Route of administration modifiers are not new to billing and coding. While some MACs recognized the route of administration modifiers, reporting them on the claim was voluntary. However, we are seeing individual MACs now require the application of these modifiers to select drugs.
JA – intravenous
JB – subcutaneous
Instructions from the MACs may be found in CMS LCD or Articles that are specific to billing and coding complex drugs or in self-administered drug exclusion. This creates a level of complexity when applying these to select drugs.
Take for example, abatacept (Orencia) which is billed with HCPCS J0129. Orencia is formulated as a lyophilized powder for IV infusion and pre-filled syringes for subcutaneous administration. The IV formulation may be billed to Medicare Part B, but the subcutaneous formulation is considered a self-administered drug and not payable by Medicare Part B. Depending on your MAC’s individual instructions for self-administered drugs and the addition of the route of administration modifiers, the billed line items may look like this on the claim:
Failing to include these modifiers when required, may lead to charge lines rejecting in the billing software or incorrect payment.

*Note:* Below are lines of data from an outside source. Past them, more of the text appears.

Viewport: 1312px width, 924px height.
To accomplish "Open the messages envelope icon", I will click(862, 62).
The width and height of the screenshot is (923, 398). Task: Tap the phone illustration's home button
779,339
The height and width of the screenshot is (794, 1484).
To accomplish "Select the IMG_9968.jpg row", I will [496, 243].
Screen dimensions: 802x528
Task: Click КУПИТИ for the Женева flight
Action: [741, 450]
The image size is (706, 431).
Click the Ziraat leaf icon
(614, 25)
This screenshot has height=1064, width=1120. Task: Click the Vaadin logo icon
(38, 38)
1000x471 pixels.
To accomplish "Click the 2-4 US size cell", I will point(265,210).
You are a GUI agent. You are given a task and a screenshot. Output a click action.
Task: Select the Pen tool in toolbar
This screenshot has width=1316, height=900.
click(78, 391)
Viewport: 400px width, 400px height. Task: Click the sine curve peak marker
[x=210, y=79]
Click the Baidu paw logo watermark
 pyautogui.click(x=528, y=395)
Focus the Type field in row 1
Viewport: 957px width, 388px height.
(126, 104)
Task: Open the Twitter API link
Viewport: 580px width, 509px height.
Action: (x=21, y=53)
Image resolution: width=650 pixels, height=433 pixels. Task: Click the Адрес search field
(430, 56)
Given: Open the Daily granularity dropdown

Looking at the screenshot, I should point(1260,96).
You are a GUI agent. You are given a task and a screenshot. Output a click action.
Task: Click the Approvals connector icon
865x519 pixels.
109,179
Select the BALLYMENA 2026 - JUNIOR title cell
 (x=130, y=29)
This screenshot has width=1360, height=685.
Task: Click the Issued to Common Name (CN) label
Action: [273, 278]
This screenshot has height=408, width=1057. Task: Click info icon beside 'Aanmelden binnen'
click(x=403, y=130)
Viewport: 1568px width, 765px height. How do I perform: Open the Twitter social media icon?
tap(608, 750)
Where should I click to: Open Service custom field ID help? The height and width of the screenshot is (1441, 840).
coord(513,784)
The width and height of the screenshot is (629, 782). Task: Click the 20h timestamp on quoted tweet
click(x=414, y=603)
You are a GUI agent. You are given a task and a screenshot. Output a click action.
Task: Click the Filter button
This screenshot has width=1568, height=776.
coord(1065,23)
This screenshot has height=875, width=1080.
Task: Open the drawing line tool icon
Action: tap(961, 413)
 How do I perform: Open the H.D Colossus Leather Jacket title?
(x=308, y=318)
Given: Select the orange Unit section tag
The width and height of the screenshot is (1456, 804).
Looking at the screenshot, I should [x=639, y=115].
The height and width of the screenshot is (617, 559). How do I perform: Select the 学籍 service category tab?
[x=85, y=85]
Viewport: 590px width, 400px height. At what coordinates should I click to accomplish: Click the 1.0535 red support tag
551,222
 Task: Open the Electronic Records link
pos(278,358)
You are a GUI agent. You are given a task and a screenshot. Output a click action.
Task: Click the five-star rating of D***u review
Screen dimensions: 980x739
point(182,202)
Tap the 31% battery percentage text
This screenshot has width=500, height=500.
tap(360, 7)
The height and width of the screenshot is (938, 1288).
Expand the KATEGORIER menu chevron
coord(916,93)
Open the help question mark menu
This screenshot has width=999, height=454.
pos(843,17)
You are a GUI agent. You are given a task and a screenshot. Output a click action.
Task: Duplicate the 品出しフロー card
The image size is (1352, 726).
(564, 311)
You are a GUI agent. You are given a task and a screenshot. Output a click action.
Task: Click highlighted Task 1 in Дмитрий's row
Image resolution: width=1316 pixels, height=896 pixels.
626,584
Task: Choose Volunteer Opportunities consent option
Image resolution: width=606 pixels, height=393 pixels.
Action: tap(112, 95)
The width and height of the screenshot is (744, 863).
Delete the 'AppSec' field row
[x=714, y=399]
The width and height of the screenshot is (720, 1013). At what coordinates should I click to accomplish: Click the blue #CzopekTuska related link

Revenue integrity teams evaluate your individual MAC requirements and determine if the JA and JB modifiers are required. Collaborate with your Pharmacy teams to help identify specific drugs where these should be applied.
Billing and/or coding teams develop a process to capture charges and apply the appropriate administration modifier to the HCPCS or consider building separate profiles based on the unique NDC that represents the formulation.